The obvious flaw in your example: you can exec a program unsafely in both C and in Scala, but only in C can you do it accidentally simply by idiomatically copying a string from one place to another.

2 comments

My claim is not that C is just as safe as Scala, my claim is that the comparison is only valid if you do not think too hard about it. If you implicitly assume some web app, not too experienced programmers and a typical budget, then Scala is less likely to contain remote code execution bugs. But if you worry about timing attacks, then it looks a lot better for C.
FWIW, idiomatically copying a string in C is done using strncpy, and that doesn't introduce any RCE bugs. I would not in my right mind defend the premise that C is just as safe as Scala, but the truth is that sloppy programming can do harm in every language imaginable. It just becomes about damage control.
Sorry, if you get the third argument of strncpy wrong, you are right back in the area of trouble.
Even when you don't get it wrong (i.e., no out-of-bounds writes), you can still get out-of-bounds reads because strncpy does not always null-terminate strings. C strings suck.
To be fair, the real issue here is 'strncpy', whose destination argument does _not_ operate on C strings, despite that it's name starts with 'str'.

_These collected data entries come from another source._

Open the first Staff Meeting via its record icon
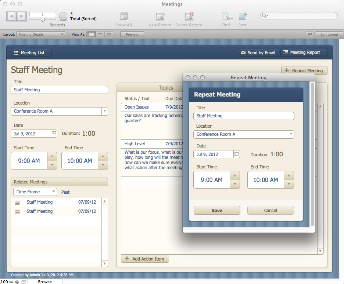 (17, 202)
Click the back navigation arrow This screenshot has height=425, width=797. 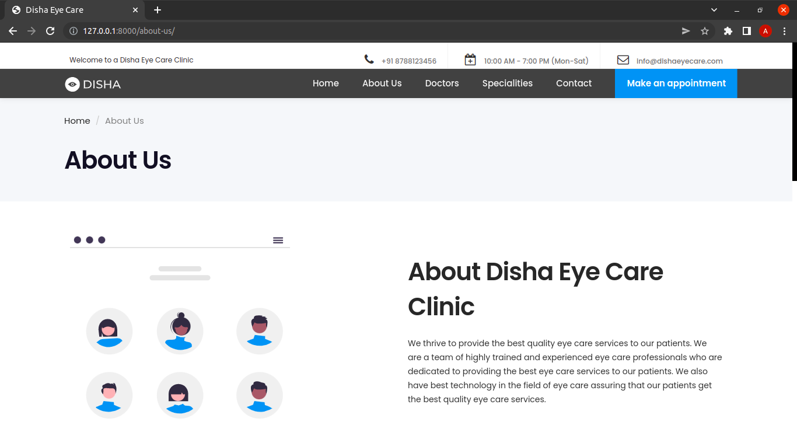(13, 30)
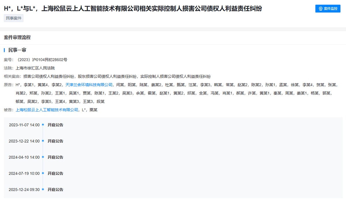Click the monitor icon inside 案件监控 button
346x204 pixels.
(320, 9)
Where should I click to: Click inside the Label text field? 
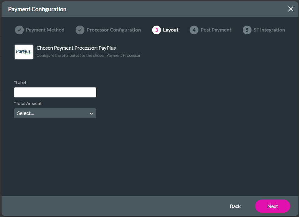[x=55, y=92]
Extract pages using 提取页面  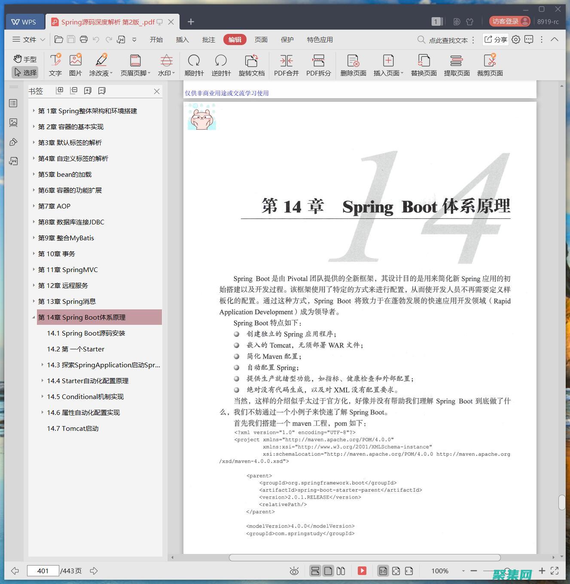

We can repeat this subthread with examples of UAF bugs, which are equally common, if anyone really wants to get the full flavor of how wrong it is to suggest that C is comparably as safe as Haskell.
My post wasn't meant as disagreement on the issue of whether some languages are safer than others. I apologize if this is is how the message was received. I was trying to point out that w.r.t. C strings, using strncpy is almost always the wrong thing to do.